Para a Adidas, o recorde representa um ganho simbólico relevante frente à Nike, que por anos liderou esse segmento e protagonizou tentativas anteriores de quebrar a barreira das duas horas, ainda que fora de competições oficiais. A conquista de Sawe é considerada um marco por ter ocorrido dentro das regras da modalidade.

Marcas especializadas como Hoka e On também vêm se beneficiando da alta demanda, enquanto a Nike tem buscado atualizar seu portfólio. “A Nike está lançando novas versões dos seus modelos Alphafly e Vaporfly, mas elas só chegarão mais tarde neste ano”, afirmou Simon Jaeger, gestor da Flossbach von Storch, à Reuters. Segundo ele, a empresa enfrentou dificuldades recentes por “não ser inovadora o suficiente”.

Mercado em expansão

A conquista da Adidas surge em um contexto de crescimento do mercado global de corrida. Maratonas chegam a reunir mais de 50 mil participantes, e fabricantes monitoram de perto a presença de suas marcas nas provas. Nos Estados Unidos, o segmento de tênis de corrida cresceu 13% no ano até fevereiro, alcançando US$ 8,1 bilhões, segundo dados da Circana LLC, divulgados pela Bloomberg. Mundialmente, a categoria de calçados de performance pode alcançar US$ 104 bilhões até 2030, de acordo com a Euromonitor em matéria da agência.

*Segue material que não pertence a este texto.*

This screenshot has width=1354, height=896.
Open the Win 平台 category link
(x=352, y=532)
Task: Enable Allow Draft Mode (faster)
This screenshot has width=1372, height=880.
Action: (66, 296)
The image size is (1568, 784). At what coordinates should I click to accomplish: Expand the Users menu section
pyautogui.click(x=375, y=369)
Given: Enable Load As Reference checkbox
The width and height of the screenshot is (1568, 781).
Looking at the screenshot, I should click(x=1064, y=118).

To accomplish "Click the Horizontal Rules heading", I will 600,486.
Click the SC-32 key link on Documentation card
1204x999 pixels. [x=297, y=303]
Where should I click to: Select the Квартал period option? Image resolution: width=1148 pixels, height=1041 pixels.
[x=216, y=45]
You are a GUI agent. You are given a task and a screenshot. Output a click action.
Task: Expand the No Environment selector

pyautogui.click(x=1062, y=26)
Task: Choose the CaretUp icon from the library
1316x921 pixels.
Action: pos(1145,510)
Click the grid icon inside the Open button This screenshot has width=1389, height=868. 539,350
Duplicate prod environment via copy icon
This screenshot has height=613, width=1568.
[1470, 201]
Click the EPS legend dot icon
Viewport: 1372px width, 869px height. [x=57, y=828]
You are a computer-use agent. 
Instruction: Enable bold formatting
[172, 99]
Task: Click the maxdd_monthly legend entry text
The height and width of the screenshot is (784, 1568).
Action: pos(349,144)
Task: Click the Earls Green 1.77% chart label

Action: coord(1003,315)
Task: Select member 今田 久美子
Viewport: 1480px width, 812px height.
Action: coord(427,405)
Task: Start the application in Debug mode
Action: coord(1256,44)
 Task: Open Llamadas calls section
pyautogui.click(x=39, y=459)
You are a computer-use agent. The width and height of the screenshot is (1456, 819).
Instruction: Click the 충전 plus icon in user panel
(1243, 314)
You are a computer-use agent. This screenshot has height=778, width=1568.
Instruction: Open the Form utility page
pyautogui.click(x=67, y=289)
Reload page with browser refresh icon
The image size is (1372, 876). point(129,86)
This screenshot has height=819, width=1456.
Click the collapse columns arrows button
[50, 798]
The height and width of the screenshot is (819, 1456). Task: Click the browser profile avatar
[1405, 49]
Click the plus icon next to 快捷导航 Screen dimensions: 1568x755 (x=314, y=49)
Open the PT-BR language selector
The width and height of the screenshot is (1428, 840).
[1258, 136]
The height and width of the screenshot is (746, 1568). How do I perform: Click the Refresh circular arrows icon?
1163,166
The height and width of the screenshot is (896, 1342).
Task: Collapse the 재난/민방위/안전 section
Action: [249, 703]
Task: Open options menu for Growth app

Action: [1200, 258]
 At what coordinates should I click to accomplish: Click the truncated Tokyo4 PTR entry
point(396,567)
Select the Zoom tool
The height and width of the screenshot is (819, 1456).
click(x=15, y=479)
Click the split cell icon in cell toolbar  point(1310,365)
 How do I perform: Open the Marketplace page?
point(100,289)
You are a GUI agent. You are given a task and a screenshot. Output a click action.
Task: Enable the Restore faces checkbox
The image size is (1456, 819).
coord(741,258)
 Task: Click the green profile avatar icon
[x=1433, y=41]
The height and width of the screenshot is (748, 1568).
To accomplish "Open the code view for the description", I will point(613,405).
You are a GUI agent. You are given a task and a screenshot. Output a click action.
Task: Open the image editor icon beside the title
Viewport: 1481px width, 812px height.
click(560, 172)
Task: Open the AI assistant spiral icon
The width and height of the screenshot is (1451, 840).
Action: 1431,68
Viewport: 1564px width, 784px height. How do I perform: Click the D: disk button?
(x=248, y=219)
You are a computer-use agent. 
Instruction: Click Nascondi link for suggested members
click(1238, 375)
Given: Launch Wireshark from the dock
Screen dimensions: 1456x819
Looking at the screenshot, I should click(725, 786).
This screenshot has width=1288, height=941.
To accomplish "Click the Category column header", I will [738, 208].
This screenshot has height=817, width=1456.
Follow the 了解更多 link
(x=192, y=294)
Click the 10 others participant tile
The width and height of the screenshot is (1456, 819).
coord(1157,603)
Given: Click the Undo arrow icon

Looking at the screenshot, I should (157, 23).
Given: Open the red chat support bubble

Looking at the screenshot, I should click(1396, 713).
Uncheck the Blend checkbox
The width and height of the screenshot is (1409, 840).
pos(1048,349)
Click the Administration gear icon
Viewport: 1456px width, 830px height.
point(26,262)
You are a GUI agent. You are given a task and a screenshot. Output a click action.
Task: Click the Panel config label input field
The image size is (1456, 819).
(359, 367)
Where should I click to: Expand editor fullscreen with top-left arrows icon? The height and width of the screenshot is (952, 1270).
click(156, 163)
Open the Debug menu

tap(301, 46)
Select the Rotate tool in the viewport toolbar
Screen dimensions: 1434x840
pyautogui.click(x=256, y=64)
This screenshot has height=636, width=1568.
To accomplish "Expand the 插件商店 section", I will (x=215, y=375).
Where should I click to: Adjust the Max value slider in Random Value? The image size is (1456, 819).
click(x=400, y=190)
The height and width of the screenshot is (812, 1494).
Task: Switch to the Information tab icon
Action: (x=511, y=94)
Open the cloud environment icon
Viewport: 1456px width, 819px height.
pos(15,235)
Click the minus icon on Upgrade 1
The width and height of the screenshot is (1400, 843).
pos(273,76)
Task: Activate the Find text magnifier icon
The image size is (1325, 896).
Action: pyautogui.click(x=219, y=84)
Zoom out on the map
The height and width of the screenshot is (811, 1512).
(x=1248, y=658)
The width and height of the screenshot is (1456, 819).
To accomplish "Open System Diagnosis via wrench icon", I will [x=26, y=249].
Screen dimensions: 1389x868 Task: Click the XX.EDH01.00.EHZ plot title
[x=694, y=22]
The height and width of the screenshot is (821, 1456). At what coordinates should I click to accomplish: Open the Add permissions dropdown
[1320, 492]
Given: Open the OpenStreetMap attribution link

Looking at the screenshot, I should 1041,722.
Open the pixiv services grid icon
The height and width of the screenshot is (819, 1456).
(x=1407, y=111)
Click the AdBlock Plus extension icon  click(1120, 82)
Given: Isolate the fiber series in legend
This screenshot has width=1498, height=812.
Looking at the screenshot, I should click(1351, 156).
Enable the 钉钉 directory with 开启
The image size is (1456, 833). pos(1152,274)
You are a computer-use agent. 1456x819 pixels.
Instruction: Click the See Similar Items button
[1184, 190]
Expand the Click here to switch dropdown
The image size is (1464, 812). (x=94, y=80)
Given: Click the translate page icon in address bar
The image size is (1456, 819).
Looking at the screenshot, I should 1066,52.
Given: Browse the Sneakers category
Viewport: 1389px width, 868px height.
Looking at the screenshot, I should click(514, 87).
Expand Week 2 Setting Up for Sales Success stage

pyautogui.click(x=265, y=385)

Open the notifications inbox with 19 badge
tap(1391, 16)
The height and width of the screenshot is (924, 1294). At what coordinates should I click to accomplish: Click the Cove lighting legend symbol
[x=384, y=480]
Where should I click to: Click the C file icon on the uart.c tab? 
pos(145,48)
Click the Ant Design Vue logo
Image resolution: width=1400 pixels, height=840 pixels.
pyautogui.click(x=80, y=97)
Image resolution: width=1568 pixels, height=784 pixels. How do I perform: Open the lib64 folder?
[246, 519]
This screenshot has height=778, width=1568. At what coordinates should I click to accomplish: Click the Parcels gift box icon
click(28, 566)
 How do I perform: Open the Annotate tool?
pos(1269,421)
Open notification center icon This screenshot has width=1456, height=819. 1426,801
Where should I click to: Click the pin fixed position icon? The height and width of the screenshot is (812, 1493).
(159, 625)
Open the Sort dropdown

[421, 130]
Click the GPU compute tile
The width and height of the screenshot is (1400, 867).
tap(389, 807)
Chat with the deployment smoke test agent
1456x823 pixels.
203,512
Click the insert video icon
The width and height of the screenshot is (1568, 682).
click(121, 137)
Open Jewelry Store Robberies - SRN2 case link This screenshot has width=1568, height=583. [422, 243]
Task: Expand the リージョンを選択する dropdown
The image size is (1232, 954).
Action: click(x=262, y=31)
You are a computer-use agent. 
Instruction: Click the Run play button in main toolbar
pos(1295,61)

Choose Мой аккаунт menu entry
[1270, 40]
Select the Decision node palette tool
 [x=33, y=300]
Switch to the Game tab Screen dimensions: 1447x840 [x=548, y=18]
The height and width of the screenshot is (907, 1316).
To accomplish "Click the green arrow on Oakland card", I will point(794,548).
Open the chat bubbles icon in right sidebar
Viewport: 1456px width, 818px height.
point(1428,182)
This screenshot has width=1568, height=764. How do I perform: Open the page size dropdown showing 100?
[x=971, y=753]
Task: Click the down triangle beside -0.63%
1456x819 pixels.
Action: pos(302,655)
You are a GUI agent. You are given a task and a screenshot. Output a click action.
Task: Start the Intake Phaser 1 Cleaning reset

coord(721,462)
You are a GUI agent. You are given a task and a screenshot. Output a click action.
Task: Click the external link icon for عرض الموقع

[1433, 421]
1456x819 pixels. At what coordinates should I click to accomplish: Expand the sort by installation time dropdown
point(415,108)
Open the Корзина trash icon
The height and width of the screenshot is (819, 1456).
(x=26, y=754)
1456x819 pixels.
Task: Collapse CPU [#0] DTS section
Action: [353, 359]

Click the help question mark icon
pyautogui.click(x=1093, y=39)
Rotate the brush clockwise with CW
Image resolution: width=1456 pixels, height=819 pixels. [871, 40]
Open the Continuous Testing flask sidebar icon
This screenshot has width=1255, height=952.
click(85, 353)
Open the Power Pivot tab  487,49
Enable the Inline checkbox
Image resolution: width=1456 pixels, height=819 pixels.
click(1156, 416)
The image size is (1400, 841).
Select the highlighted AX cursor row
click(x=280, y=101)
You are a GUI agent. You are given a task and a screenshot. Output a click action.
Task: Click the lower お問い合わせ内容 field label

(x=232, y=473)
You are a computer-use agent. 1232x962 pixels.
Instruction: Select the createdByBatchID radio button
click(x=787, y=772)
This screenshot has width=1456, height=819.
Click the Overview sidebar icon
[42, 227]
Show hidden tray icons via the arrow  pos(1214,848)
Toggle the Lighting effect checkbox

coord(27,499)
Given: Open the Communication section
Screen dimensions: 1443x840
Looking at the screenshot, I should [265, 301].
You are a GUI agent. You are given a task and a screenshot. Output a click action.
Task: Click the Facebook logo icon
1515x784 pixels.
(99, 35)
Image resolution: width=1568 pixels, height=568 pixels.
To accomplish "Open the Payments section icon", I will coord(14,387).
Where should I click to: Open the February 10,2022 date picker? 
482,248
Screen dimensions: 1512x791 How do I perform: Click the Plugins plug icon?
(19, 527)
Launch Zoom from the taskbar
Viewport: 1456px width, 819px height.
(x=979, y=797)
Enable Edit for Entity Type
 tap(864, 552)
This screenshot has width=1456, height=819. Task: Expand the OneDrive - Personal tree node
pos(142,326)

Esse cenário tem levado a Adidas a reforçar sua presença no segmento. A companhia vem reposicionando sua divisão de corrida nos últimos anos, buscando capturar a popularidade crescente do esporte e reduzir a dependência de linhas mais ligadas à moda, como Samba e Gazelle.

Segundo a empresa, o novo modelo é cerca de 30% mais leve que a versão anterior e melhora a eficiência da corrida em cerca de 1,6%.

O novo tênis será disponibilizado inicialmente via aplicativo da marca, com lançamento mais amplo previsto para a temporada de maratonas do outono no Hemisfério Norte. Com preço estimado em cerca de US$ 500 (aproximadamente R$ 2.500), o produto deve permanecer fora do alcance da maior parte dos corredores. A empresa também tem se beneficiado da demanda por modelos mais acessíveis, como o Adizero Evo SL, vendido por US$ 150 (cerca de R$ 750), uma versão mais enxuta do calçado utilizado por atletas de elite.

Na visão de Jaeger, a Adidas tem conseguido se destacar tanto em tênis casuais quanto na corrida de performance.

Apesar da reação positiva no pregão, as ações da Adidas ainda acumulam queda de cerca de 18% no ano, refletindo preocupações com o impacto de tarifas, incertezas econômicas e tensões geopolíticas sobre o setor global de vestuário esportivo.